--- Task objective ---
Rewrite every line of the material with "screenshot" changed to "image" throughout, keeping everything else the same and omitting the pictures.

--- Data for this exercise ---
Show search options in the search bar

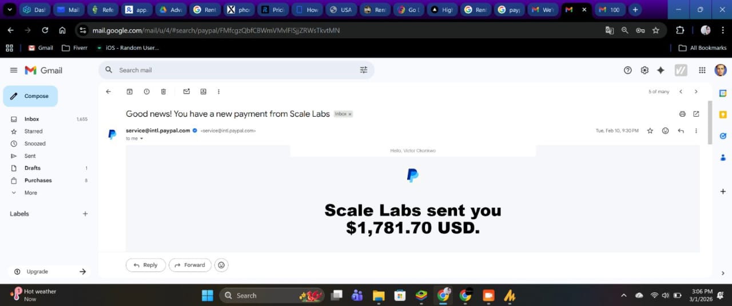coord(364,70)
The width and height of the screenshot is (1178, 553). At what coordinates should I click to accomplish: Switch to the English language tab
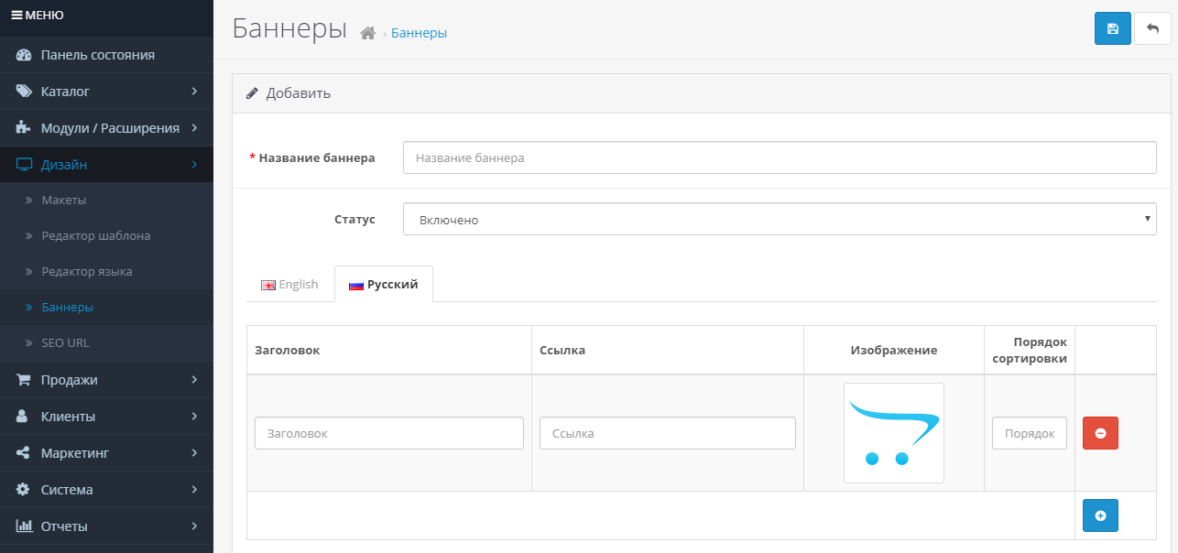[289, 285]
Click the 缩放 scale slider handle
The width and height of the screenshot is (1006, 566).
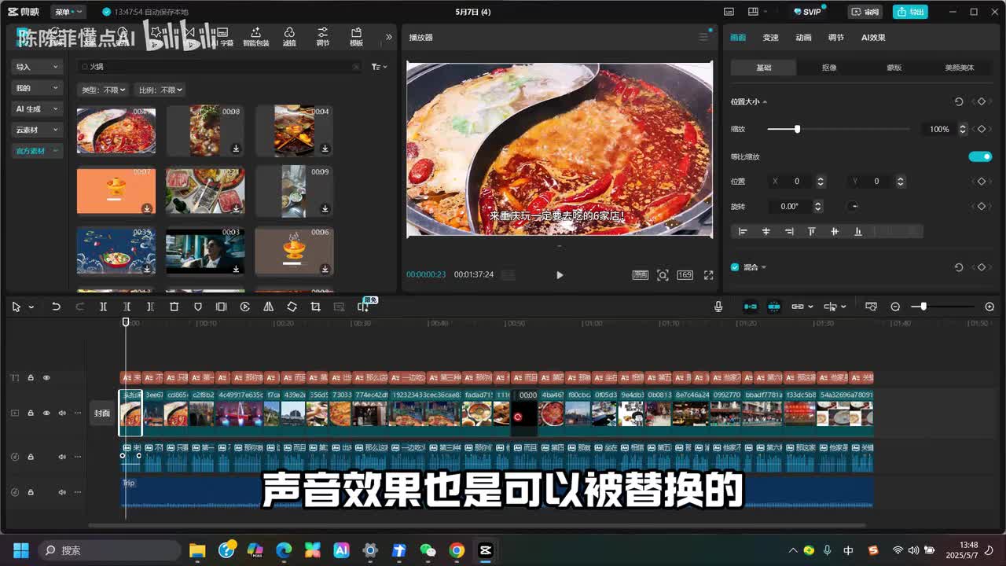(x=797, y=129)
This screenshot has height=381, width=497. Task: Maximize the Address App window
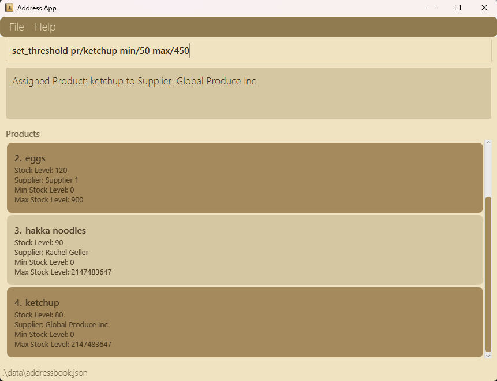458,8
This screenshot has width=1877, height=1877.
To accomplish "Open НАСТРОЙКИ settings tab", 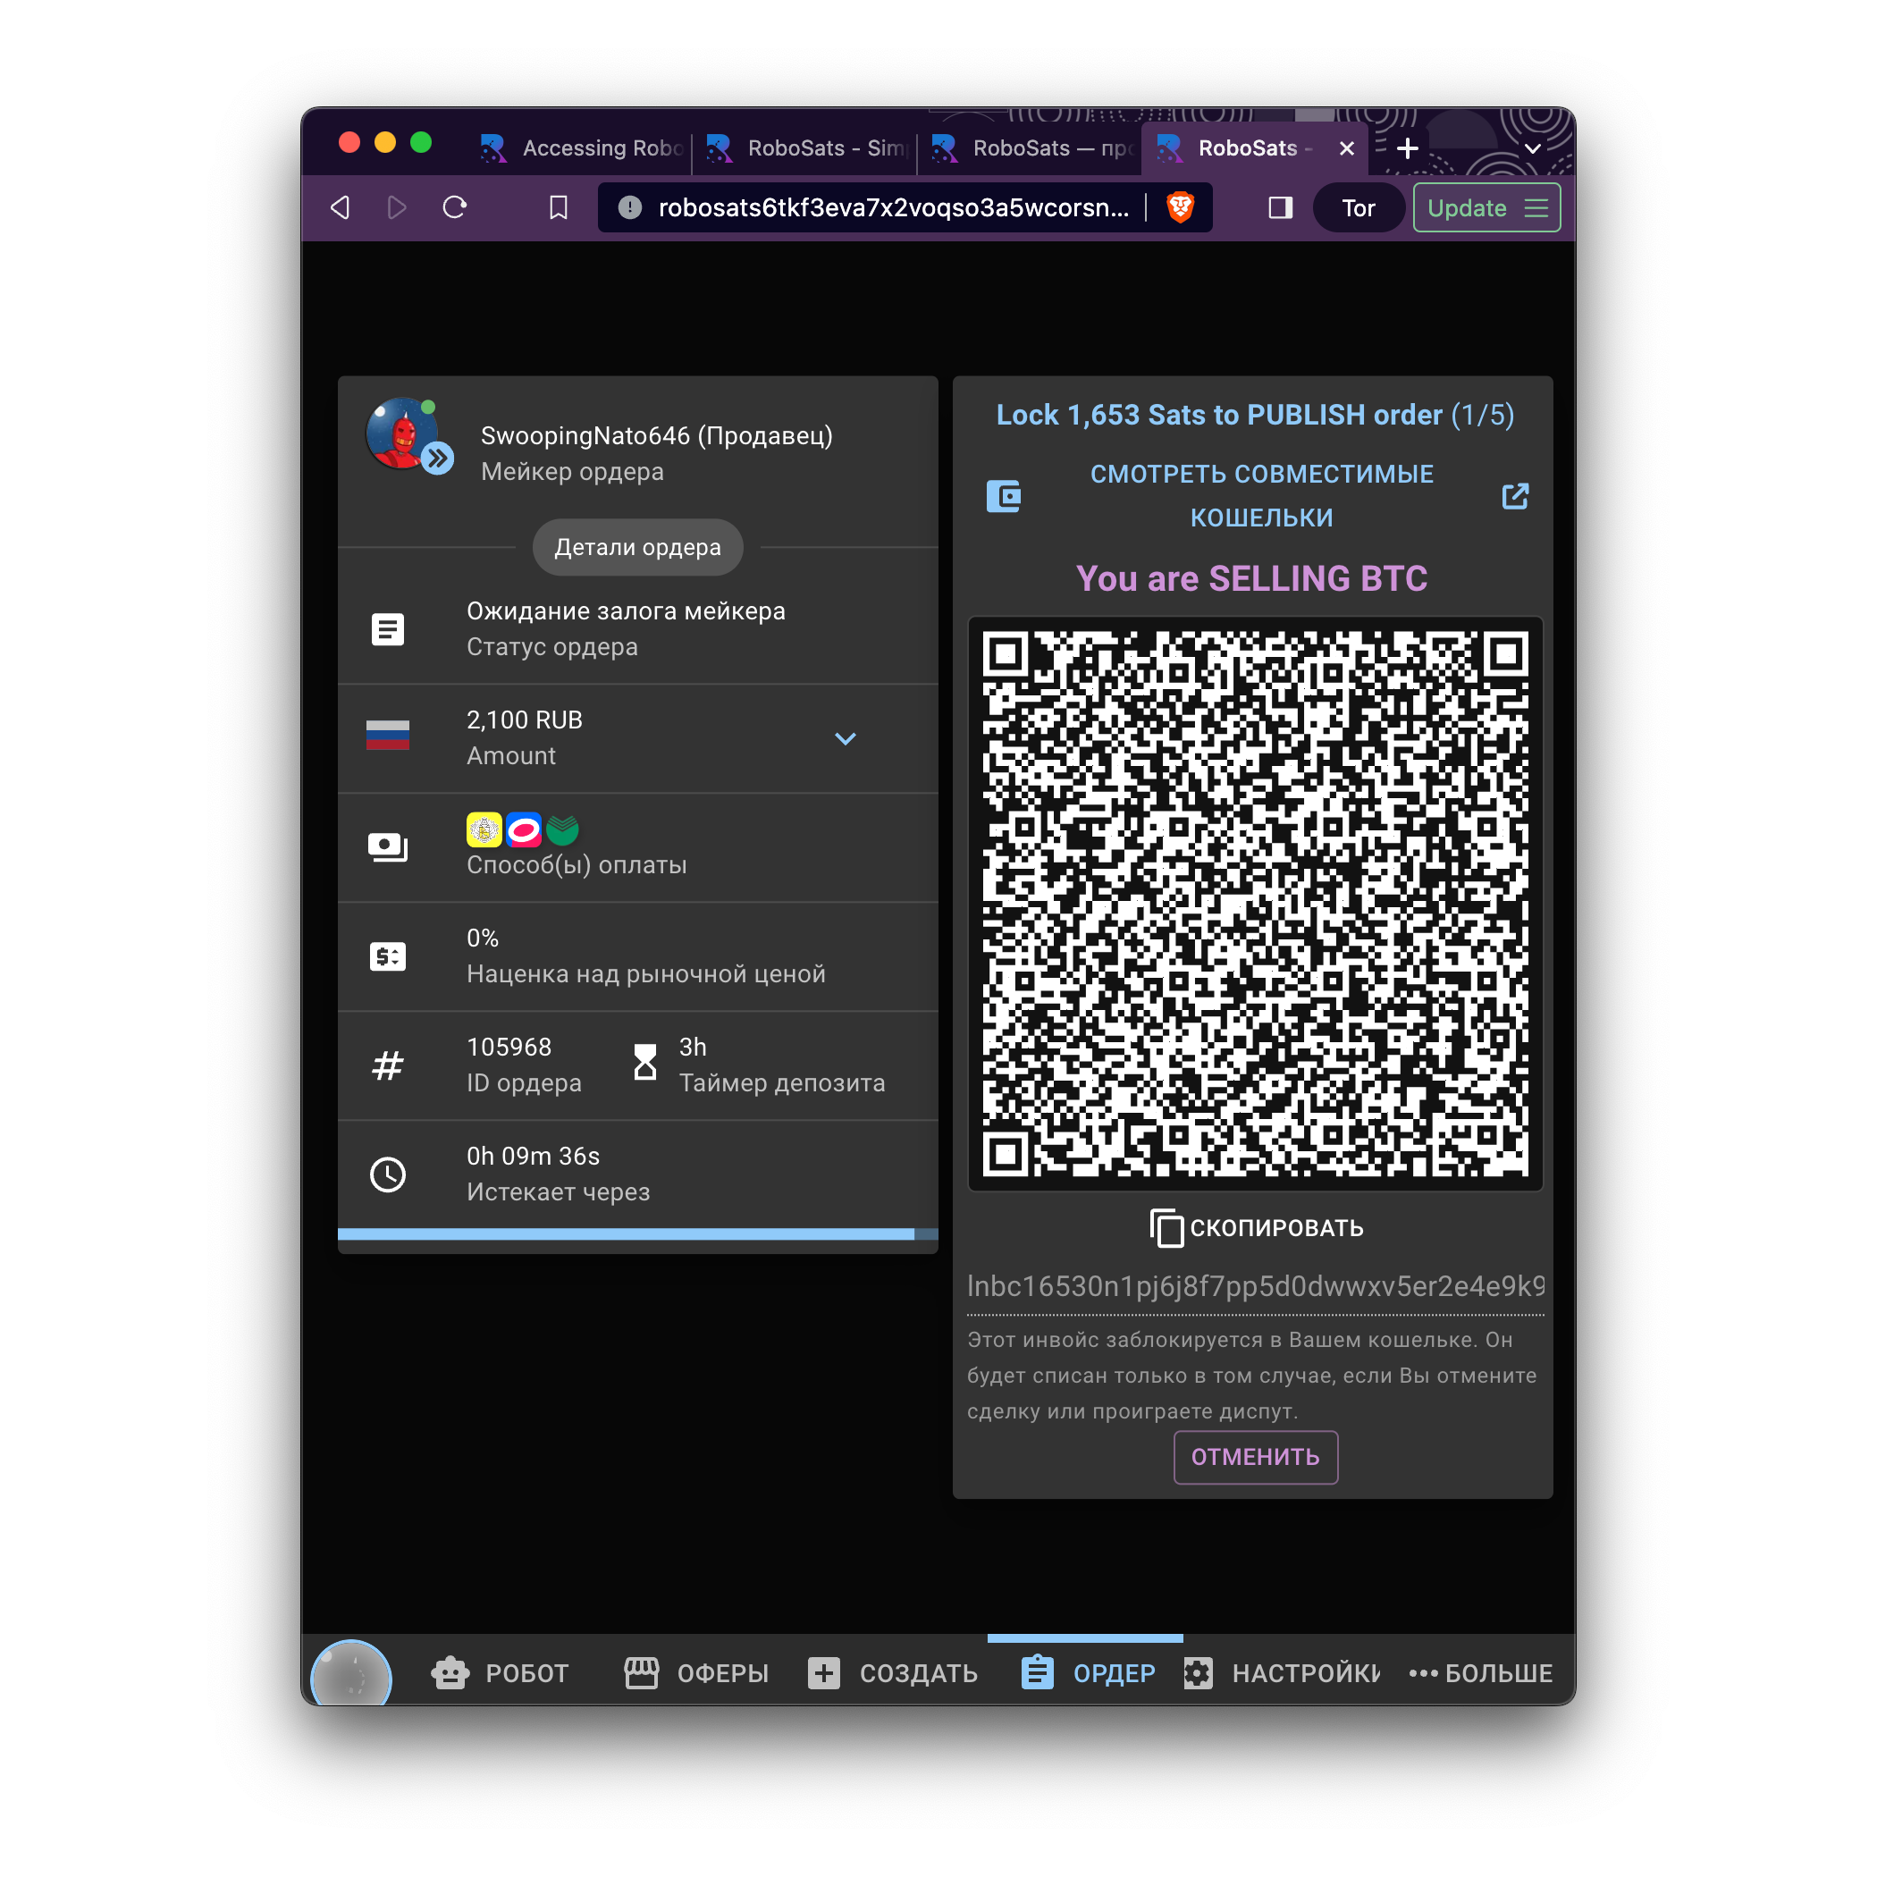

--- Complete answer ---
Show search options in the search bar

coord(364,70)
The width and height of the image is (1178, 553). At what coordinates should I click to accomplish: Switch to the English language tab
[289, 285]
Click the 缩放 scale slider handle
The width and height of the image is (1006, 566).
(x=797, y=129)
This image has height=381, width=497. Task: Maximize the Address App window
458,8
This image has width=1877, height=1877.
To accomplish "Open НАСТРОЙКИ settings tab", 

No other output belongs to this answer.